The lives of four troubled women converge outside Las Vegas in this follow-up from Bezos (The Testing of Luther Albright, 2005).
This cleverly orchestrated, cool-toned novel opens with Dana, a top-shelf bodyguard, fending off a dog attack without breaking a sweat. The scene serves as a kind of allegory for what Bezos is up to throughout the book: She wants to explore how women respond to threats, and do it free of emotional overreaction. Dana is charged with monitoring Jessica, an Oscar-winning actress who’s compelled to visit her ailing estranged father and care for his dog. The dog brings them into the orbit of Lynn, a recovering alcoholic who runs an animal shelter, and she in turn has taken in Vivian, a 17-year-old prostitute who’s run off with her twin infants to escape her abusive pimp. The setup is pulpy and all the more preposterous for being set in just four days. Yet Bezos’ prose doesn’t dramatize—at times, it’s as removed as a dossier, and a spare image of a black widow spider resting on the car seat where Vivian’s babies sleep is enough to convey her brittle, dangerous milieu.
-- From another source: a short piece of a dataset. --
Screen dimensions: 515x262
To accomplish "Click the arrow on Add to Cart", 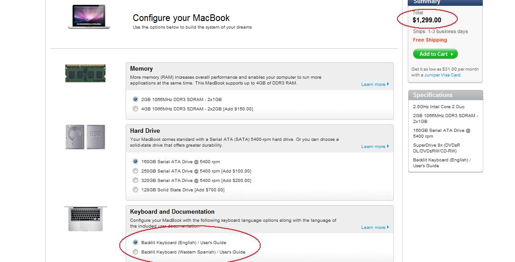I will point(452,54).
The novel isn’t short on conflict—Dana is struggling to help her boyfriend, who has cancer, and Vivian’s pimp makes an ugly reappearance. But its drama is powered as much by conversation and the women’s interior thoughts. Each woman is impressively rendered for such a slim book, and each is at a different level of flinty no-nonsensehood that Bezos implies is essential to avoid the “traps” of the title—mostly men but also just life itself. Dana, with her low resting heart rate, is the platonic ideal, but Vivian’s complicated but determined escape is equally admirable.
This book’s emotional remove is something of an asset, emphasizing the seriousness of the characters’ predicaments without locking them into the stock, manipulative plots.